New Milky Way map reveals the magnificent messiness of our galaxy

a bright white spiral galaxy in space
Illustration of our galaxy, the Milky Way. (Image credit: Mark Garlick/Science Photo Library/Getty Images)

Astronomers have used the youngest objects in the Milky Way to build a new map of the galaxy's spiral arms, and the results are far messier than expected.

Even though the spiral arms of a galaxy look stunning and impressive, they are not much denser with stars than the gaps between them. A typical spiral arm has only about 10% more stars than average, so spiral arms aren't regions of greater stellar concentration.

Instead, the arms represent places of greater-than-average star formation. The arms are density waves, their formation triggered by gravitational interactions with satellite galaxies, that travel through a galaxy at their own speed, like ripples in a pond. As the waves travel, they slightly increase the density in that region of space as they pass by. When that happens, clouds of gas destabilize and collapse, leading to a new round of star formation.

Related: The Milky Way galaxy may be a different shape than we thought

Those clouds go on to form all sorts of stars, from small red dwarfs to blue giants. Those giant stars don't last long; a typical star of that size lasts only a few million years. By the time the spiral density wave finishes passing through, all of those stars will be gone, leaving behind only their smaller, dimmer siblings.

-- DATA EXTRACT --
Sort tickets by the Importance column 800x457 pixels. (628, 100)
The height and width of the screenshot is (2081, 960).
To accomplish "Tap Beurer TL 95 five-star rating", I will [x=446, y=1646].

-- EXERCISE REQUIREMENTS --
Reproduce the article about the new Milky Way map, shown above, word for word from its headline through its final sentence.

-- TASK RESPONSE --
New Milky Way map reveals the magnificent messiness of our galaxy

a bright white spiral galaxy in space
Illustration of our galaxy, the Milky Way. (Image credit: Mark Garlick/Science Photo Library/Getty Images)

Astronomers have used the youngest objects in the Milky Way to build a new map of the galaxy's spiral arms, and the results are far messier than expected.

Even though the spiral arms of a galaxy look stunning and impressive, they are not much denser with stars than the gaps between them. A typical spiral arm has only about 10% more stars than average, so spiral arms aren't regions of greater stellar concentration.

Instead, the arms represent places of greater-than-average star formation. The arms are density waves, their formation triggered by gravitational interactions with satellite galaxies, that travel through a galaxy at their own speed, like ripples in a pond. As the waves travel, they slightly increase the density in that region of space as they pass by. When that happens, clouds of gas destabilize and collapse, leading to a new round of star formation.

Related: The Milky Way galaxy may be a different shape than we thought

Those clouds go on to form all sorts of stars, from small red dwarfs to blue giants. Those giant stars don't last long; a typical star of that size lasts only a few million years. By the time the spiral density wave finishes passing through, all of those stars will be gone, leaving behind only their smaller, dimmer siblings.